Чтение онлайн

ЖАНРЫ

Иосиф Сталин – беспощадный созидатель
Шрифт:

Коллективизация, в основном завершившаяся в 1934 году, позволила Сталину завершить процесс социальной унификации советского общества. В результате крестьянство было деклассировано, лишено возможности сопротивляться любым, самым диким и абсурдным мероприятиям власти. Колхозники нужны были диктатору только как поставщики почти дармовой сельскохозяйственной продукции и как пушечное мясо во время войны. Наиболее активные и непокорные из крестьян были расстреляны во время подавления стихийных бунтов, сгинули в ссылках и концлагерях, наконец, просто погибли от голода. Показательно, что на Украине закон от 6 декабря 1932 года предусматривал занесение в «черный список» тех деревень, жителей которых признавали виновными в саботаже и диверсии (а таковыми считалось сокрытие зерна). В этих деревнях немедленно закрывались государственные и кооперативные магазины и изымались их запасы. Здесь запрещались все виды торговли и кредитования, производился немедленный возврат всех прежних долгов, а также осуществлялась чистка от всех «чуждых элементов» и «саботажников». Аналогичные меры применялись в России

и других союзных республиках. Голод 1932–1933 годов был хорошо организован и направлен в первую очередь против тех, кто сопротивлялся коллективизации. Например, уже к 15 декабря 1932 года на Украине в «черный список» попали все деревни 88 районов из 358.

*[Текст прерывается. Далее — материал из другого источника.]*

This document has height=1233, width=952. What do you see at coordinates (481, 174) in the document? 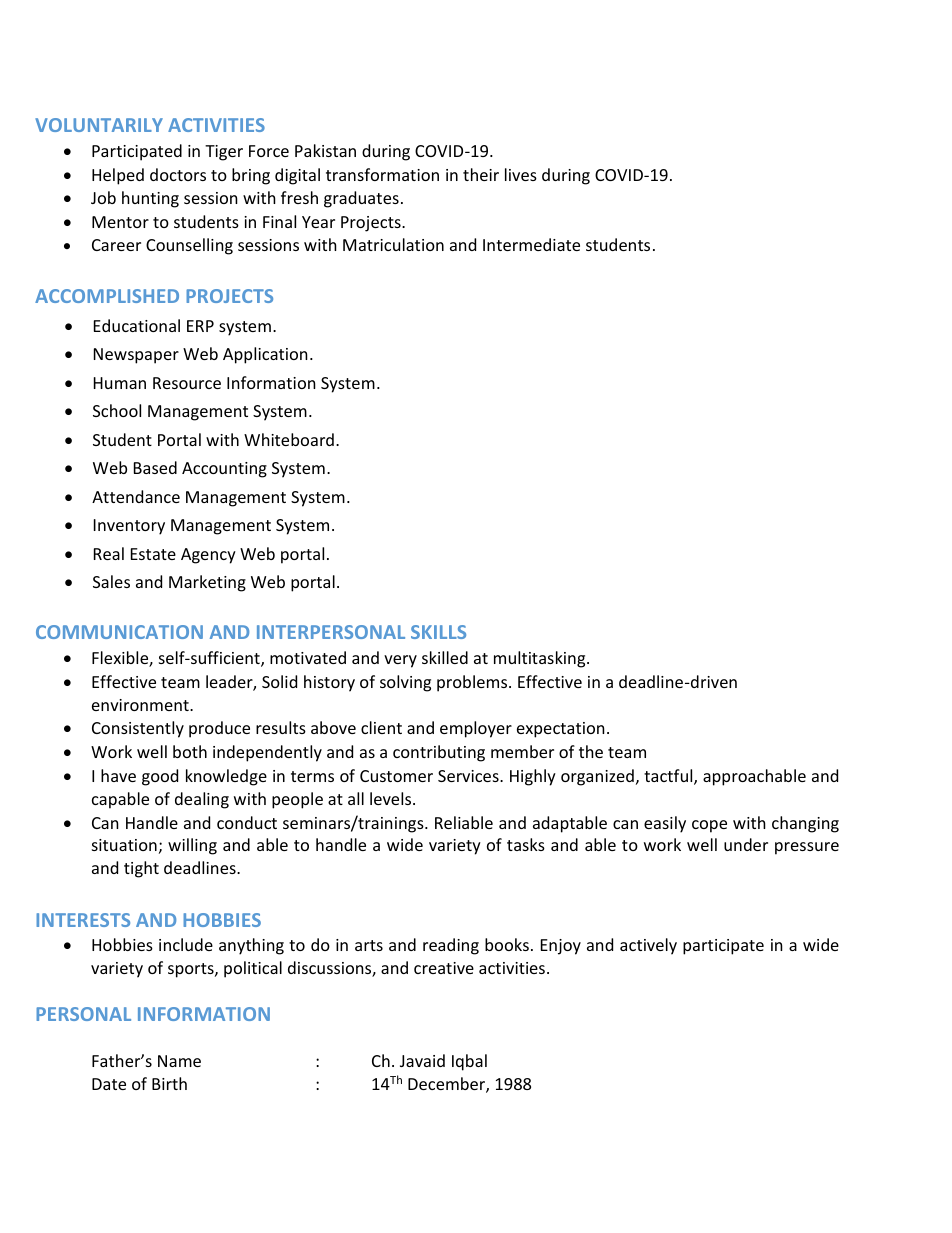
I see `their` at bounding box center [481, 174].
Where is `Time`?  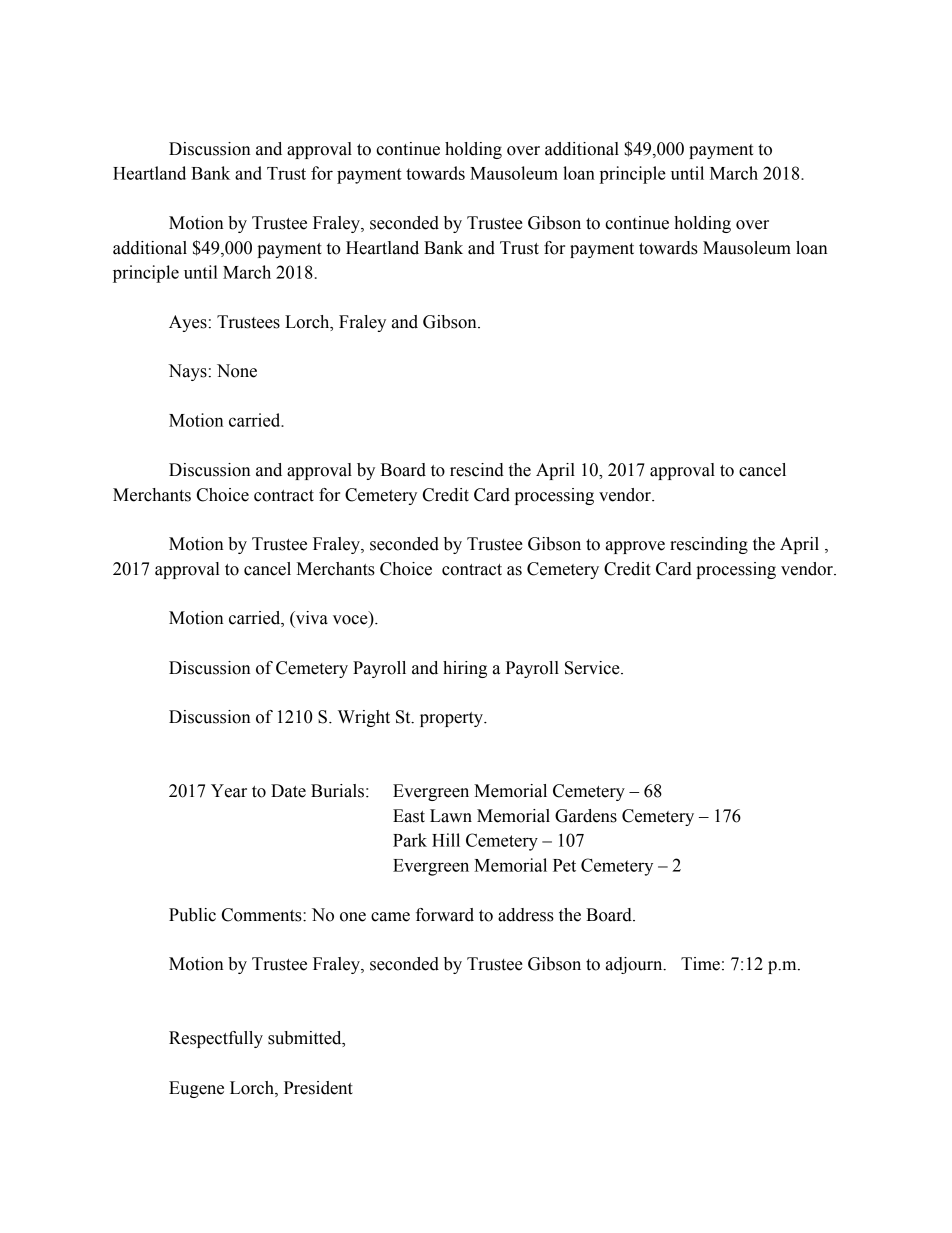
Time is located at coordinates (700, 964).
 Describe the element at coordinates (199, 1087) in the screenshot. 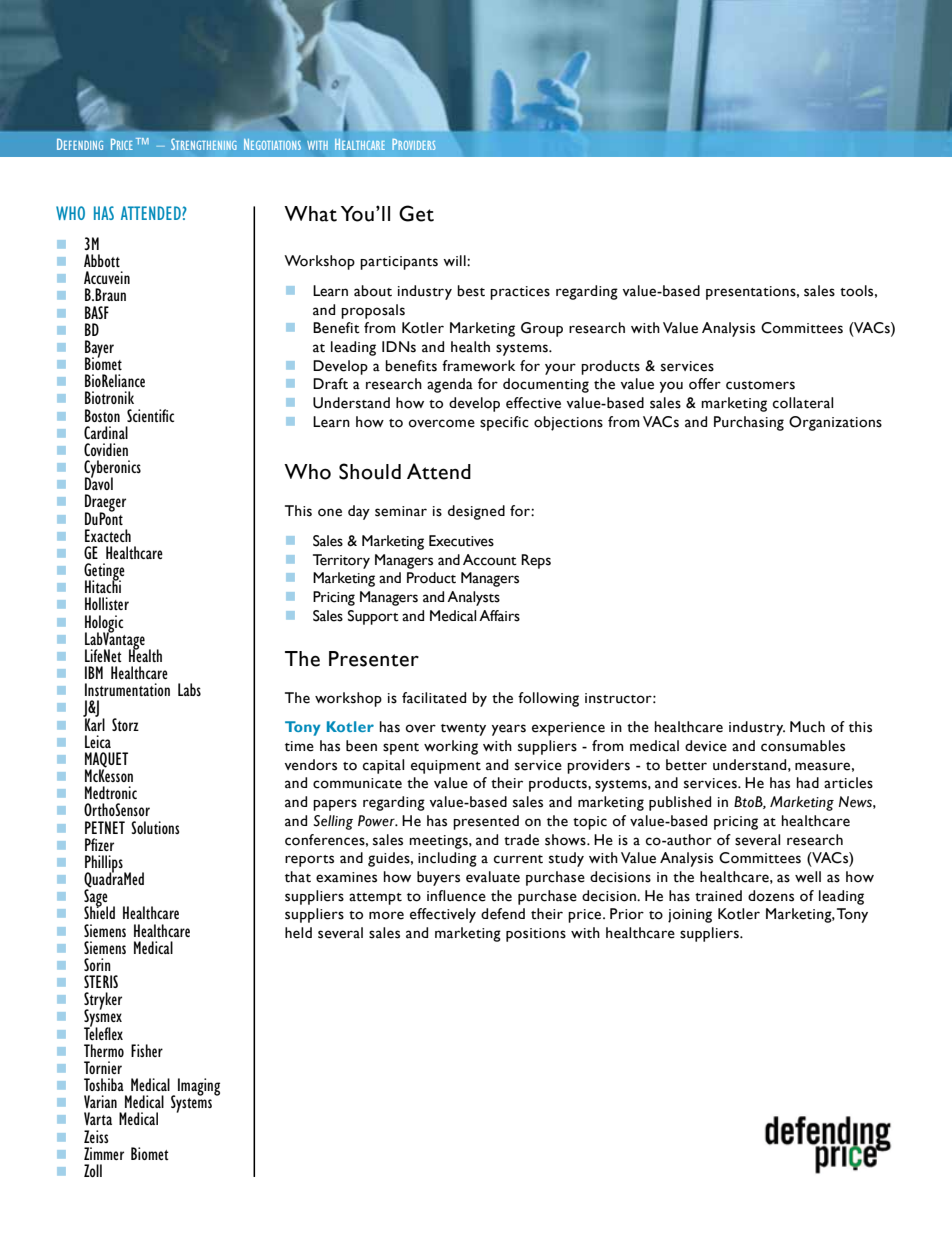

I see `Imaging` at that location.
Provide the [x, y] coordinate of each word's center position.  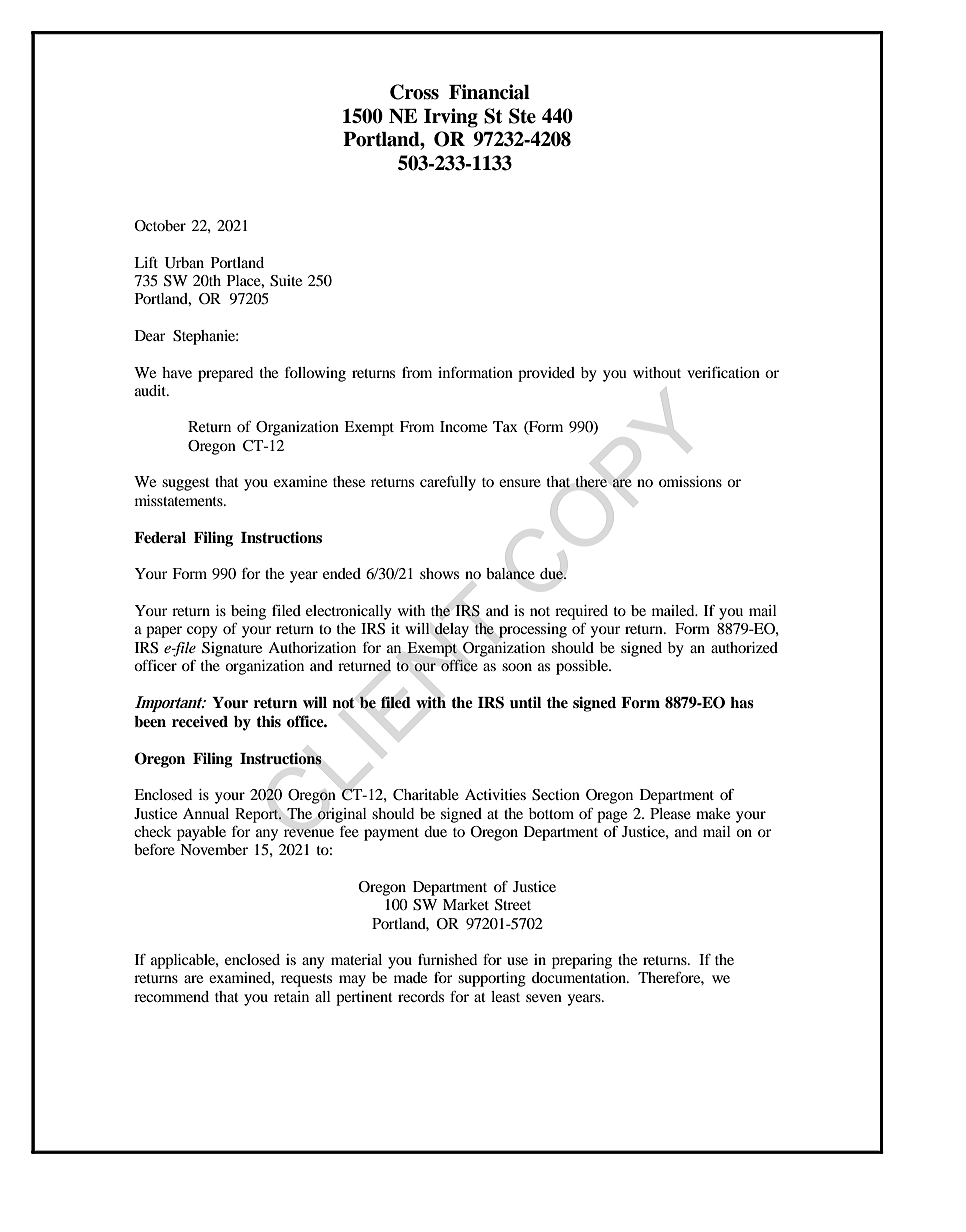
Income [463, 426]
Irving [451, 118]
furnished [447, 959]
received [200, 721]
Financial [489, 92]
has [742, 703]
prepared [225, 374]
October [160, 226]
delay [451, 630]
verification [723, 372]
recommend [171, 996]
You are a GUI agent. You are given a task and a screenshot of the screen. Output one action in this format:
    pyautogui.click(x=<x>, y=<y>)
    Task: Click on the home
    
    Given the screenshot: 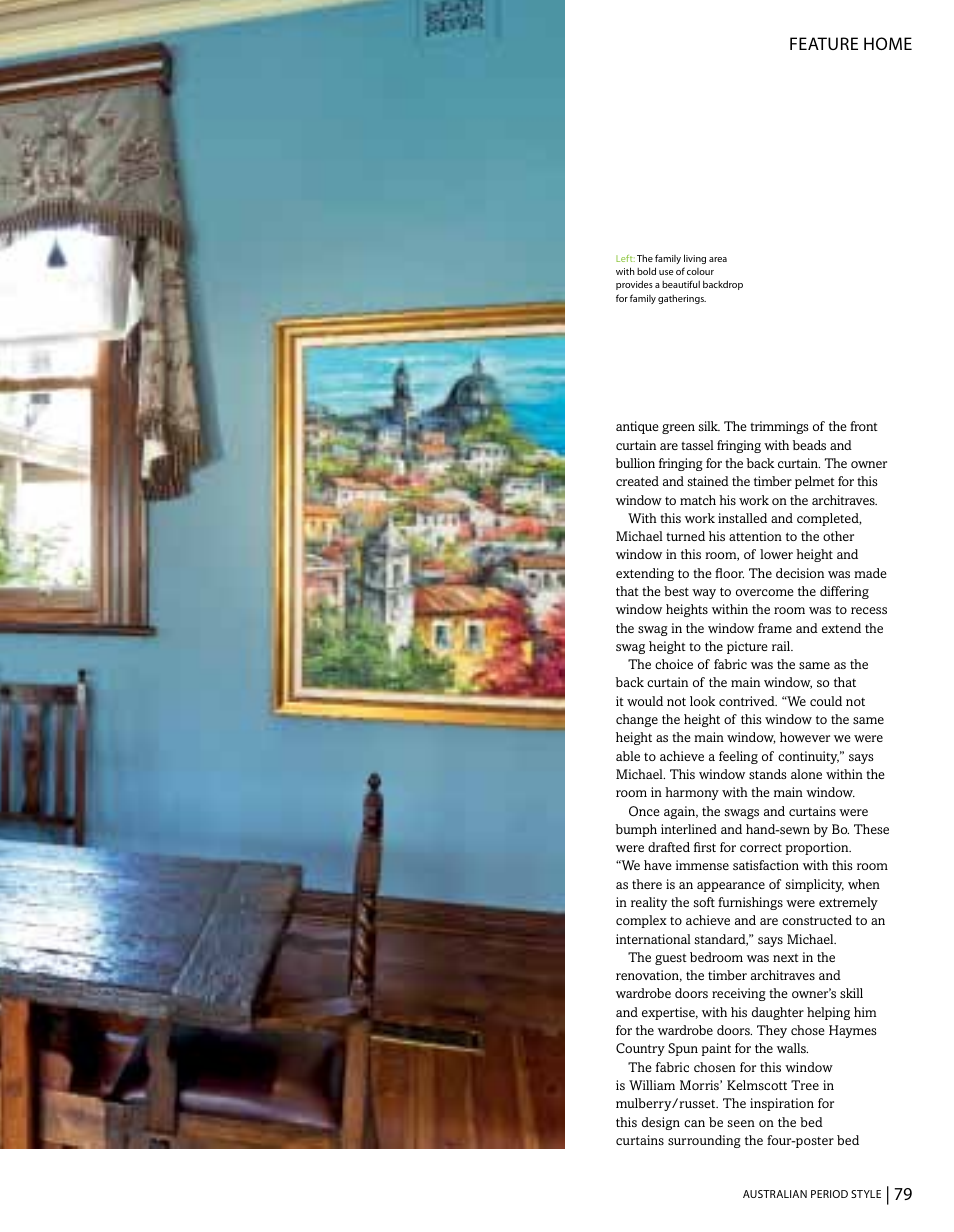 What is the action you would take?
    pyautogui.click(x=888, y=43)
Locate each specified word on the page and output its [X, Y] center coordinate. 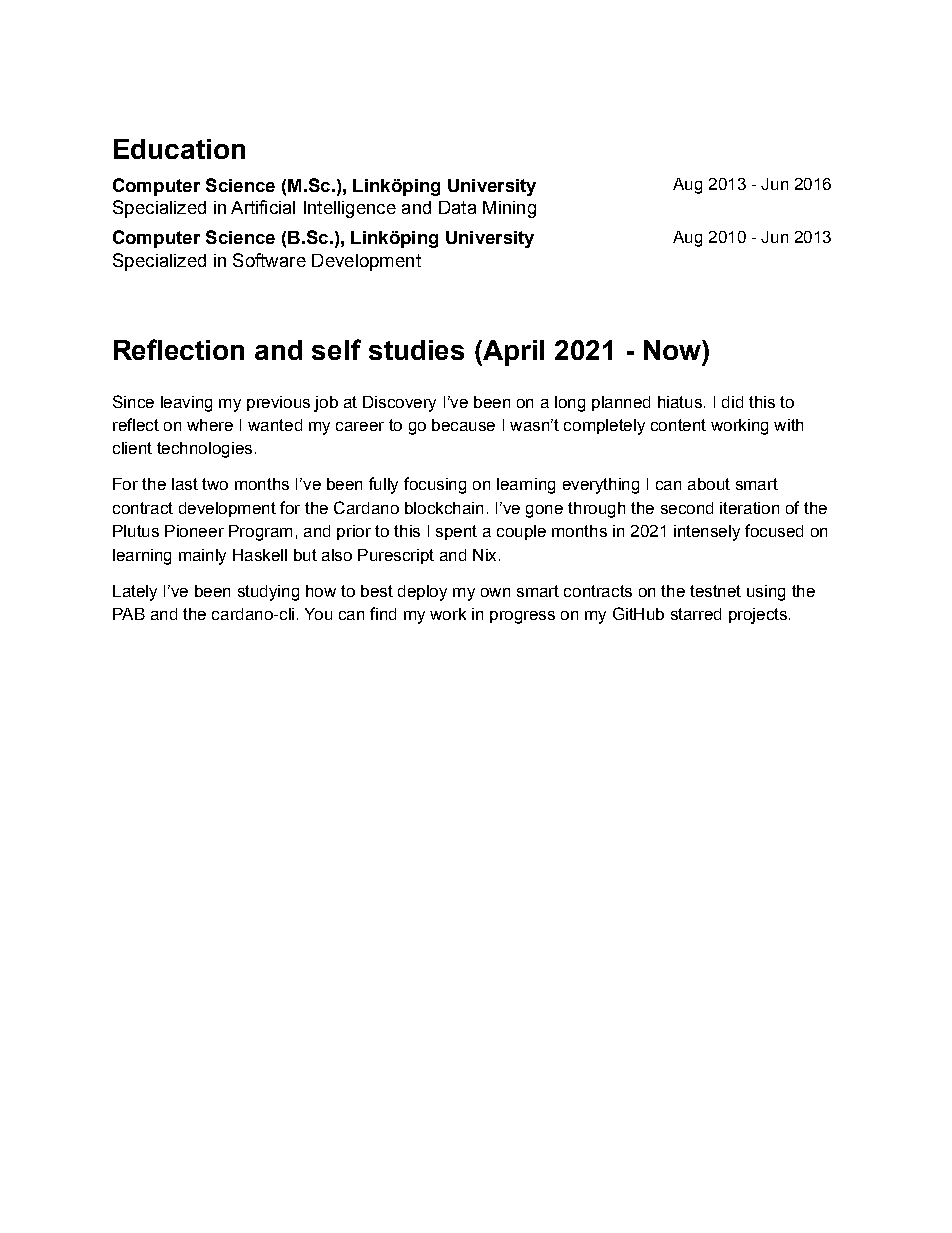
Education [179, 149]
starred [696, 614]
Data [457, 207]
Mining [509, 209]
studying [268, 593]
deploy [422, 593]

С 26 января по 10 февраля 1934 года состоялся съезд победителей – XVII съезд партии, после которого раскаявшийся Бухарин был назначен редактором газеты «Известия», и другие раскаявшиеся оппозиционеры получили второстепенные номенклатурные должности. Сталин играл с ними, как кошка с мышкой.

С лета 1933 года многим в стране стало казаться, что наступила «оттепель», что период репрессий против оппозиционеров и казней тех, кто выступал против коллективизации, позади. Многие раскаявшиеся троцкисты возвращались из тюрем и лагерей. Но уже 13 мая 1934 года, всего через три месяца после общепримиряющего «съезда победителей», арестовали поэта Осипа Эмильевича Мандельштама. При обыске были найдены стихи «О кремлевском горце».

Мы живем, под собою не чуя страны,Наши речи за десять шагов не слышны,А где хватит на полразговорца,Там припомнят кремлевского горца.Его толстые пальцы, как черви, жирны,А слова, как пудовые гири, верны,Тараканьи смеются усища,И сияют его голенища.

Еще до ареста это крамольное стихотворение Мандельштам читал ряду своих знакомых, в том числе Пастернаку. Борис Леонидович прямо сказал ему: «То, что вы мне прочитали, не имеет никакого отношения к литературе, поэзии. Это не литературный факт, но акт самоубийства, которого я не одобряю и в котором не хочу принять участие. Вы мне ничего не читали, я ничего не слышал и прошу вас не читать их никому другому». Но Мандельштам продолжал читать «Кремлевского горца» друзьям и знакомым, среди которых, несомненно, были «стукачи».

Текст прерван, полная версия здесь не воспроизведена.